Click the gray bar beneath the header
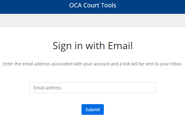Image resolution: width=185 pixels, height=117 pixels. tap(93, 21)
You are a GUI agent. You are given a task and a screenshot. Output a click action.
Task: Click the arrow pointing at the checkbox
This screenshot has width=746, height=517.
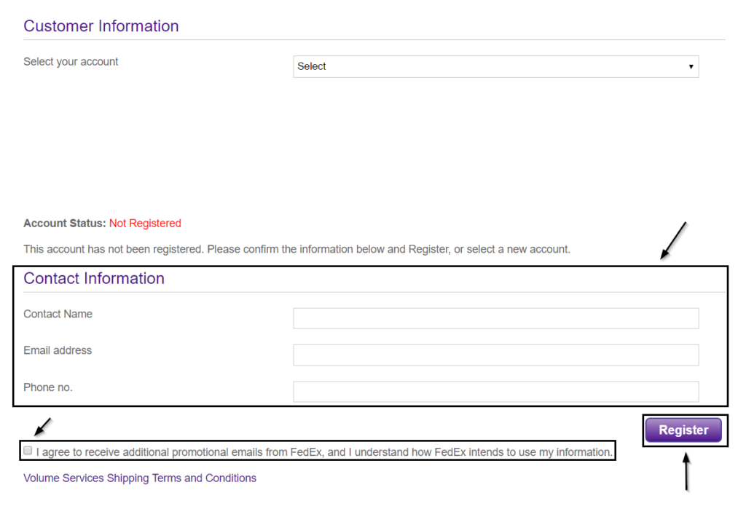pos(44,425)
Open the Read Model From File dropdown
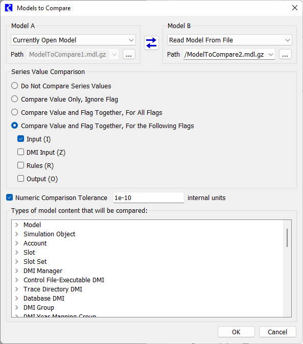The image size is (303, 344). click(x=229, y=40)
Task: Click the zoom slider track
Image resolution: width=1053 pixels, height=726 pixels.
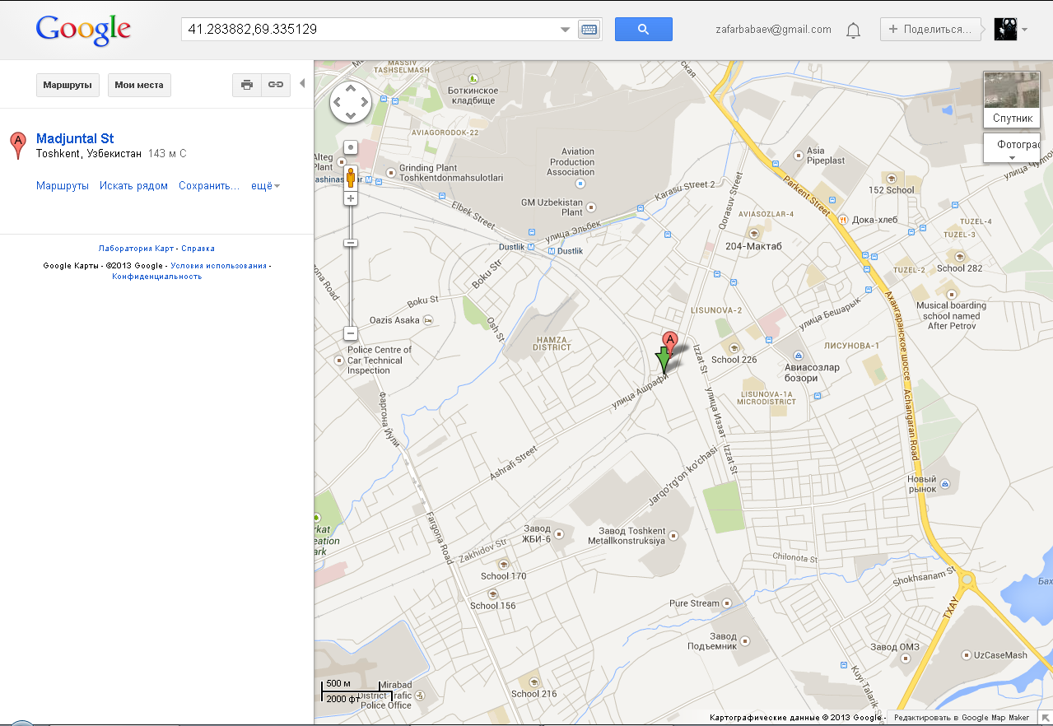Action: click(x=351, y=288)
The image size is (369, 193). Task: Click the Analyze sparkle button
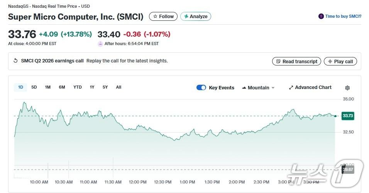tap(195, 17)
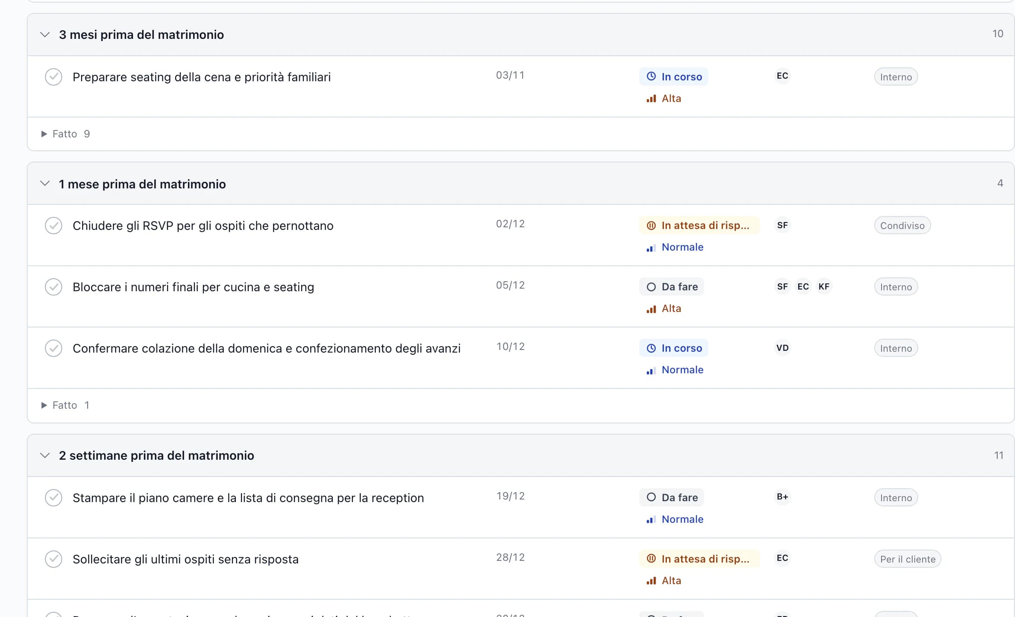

### Instructions to follow
Retype the lines from the one containing "Image resolution: width=1053" down to the last line of the records, both included, exactly and nothing more. Pictures stay out.

### Written solution
Image resolution: width=1053 pixels, height=726 pixels.
Action: click(x=351, y=288)
The image size is (369, 193). Task: Click the Analyze sparkle button
tap(195, 17)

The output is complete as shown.